* **EXTRAIT DU TEXTE**
╭──
24/09/08 (B466-B) Le Monde / Les six pirates somaliens du « Carré d’as » placés en garde à vue.

Les six pirates somaliens, auteurs présumés de la prise en otage d’un couple de Français à bord du voilier le Carré d’as, début septembre au large de la Somalie, ont été placés en garde à vue, mardi 23 septembre, dès leur arrivée sur le sol français. Ils avaient été arrêtés sur le voilier battant pavillon français, donc considéré comme territoire national.

L’enquête préliminaire ouverte par le parquet de Paris vise les faits de « détournement de navire », d' »arrestation et séquestration de plusieurs personnes comme otages », le tout commis en « bande organisée ». Nicolas Sarkozy avait affirmé, le 16 septembre, que les pirates seraient « ramenés en France ». « Il ne pourrait y avoir de discussion avec le gouvernement somalien (pour leur retour dans ce pays, NDLR) que dans la mesure stricte où nous serions certains que ces pirates seront jugés, condamnés et qu’ils effectueront leur peine », avait ajouté le chef de l’Etat. La garde à vue des six hommes peut durer jusqu’à 96 heures. Une information judiciaire devrait être ouverte dans la foulée.
╰──
* **DONNÉES FOURNIES**
╭──
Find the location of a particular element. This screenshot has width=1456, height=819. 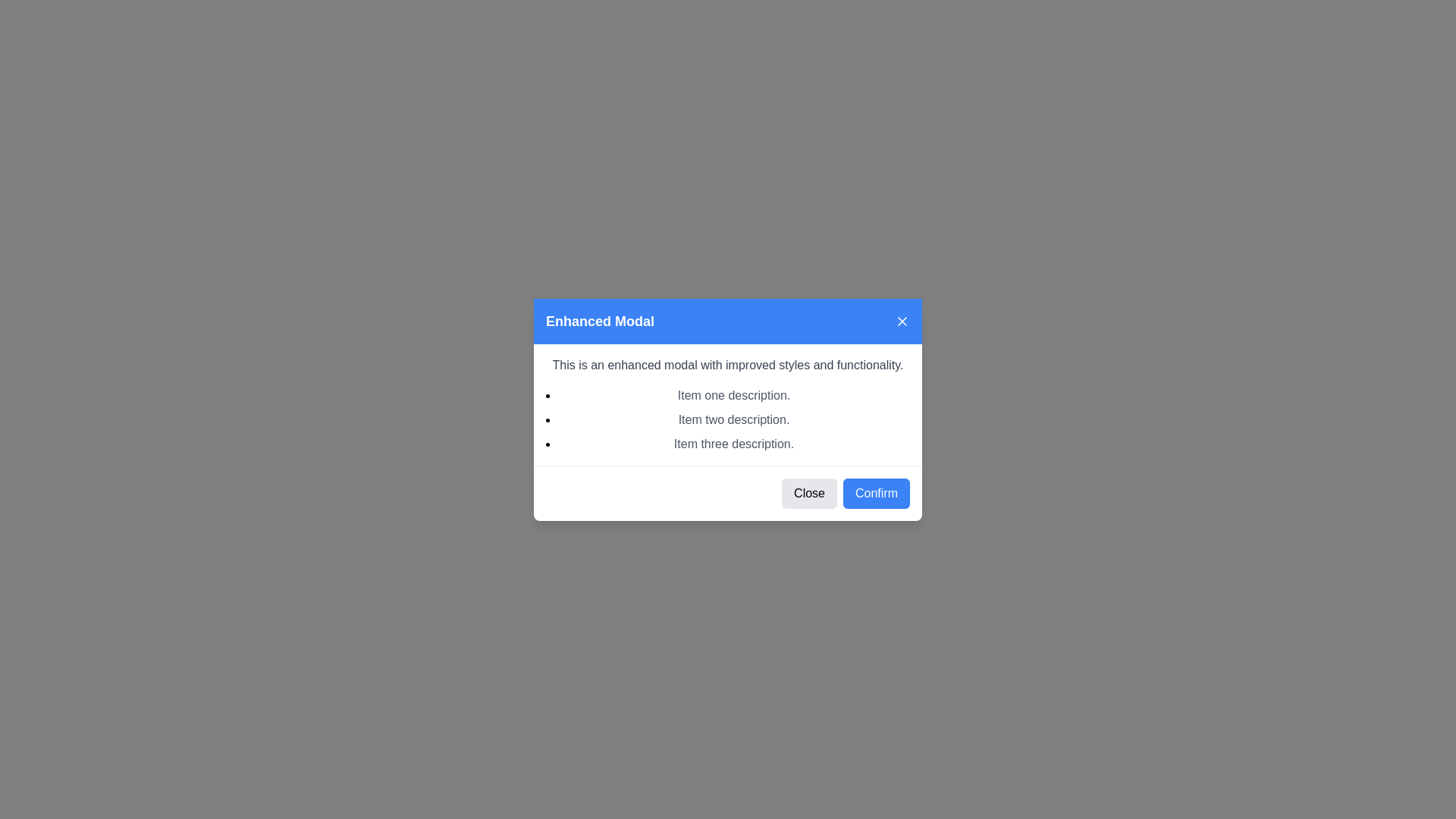

the static text element that reads 'This is an enhanced modal with improved styles and functionality.' located below the header of the modal dialog box is located at coordinates (728, 365).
╰──
* **OBJECTIFS**
A) Modifiez le passage de l'article sur les pirates somaliens en commençant par « Les six pirates somaliens, auteurs » et en allant jusqu'à « comme territoire national. », et remplacez « voilier » par « bateau ».
B) Rédigez la suite de l'article sur les pirates somaliens à partir de sa dernière phrase.
Les données qui précèdent sont sans rapport avec l'article sur les pirates somaliens.

* **CORRIGÉS**
A)
Les six pirates somaliens, auteurs présumés de la prise en otage d’un couple de Français à bord du bateau le Carré d’as, début septembre au large de la Somalie, ont été placés en garde à vue, mardi 23 septembre, dès leur arrivée sur le sol français. Ils avaient été arrêtés sur le bateau battant pavillon français, donc considéré comme territoire national.

B)
Les qualifications pénales sont les mêmes que celles retenues dans l’enquête sur la prise d’otages de l’équipage du voilier de luxe Le Ponant au large de la Somalie, en avril. Avec une différence notable, toutefois. Car les six pirates arrêtés au printemps par les militaires français l’avaient été sur le sol somalien, en dehors de toute procédure judiciaire.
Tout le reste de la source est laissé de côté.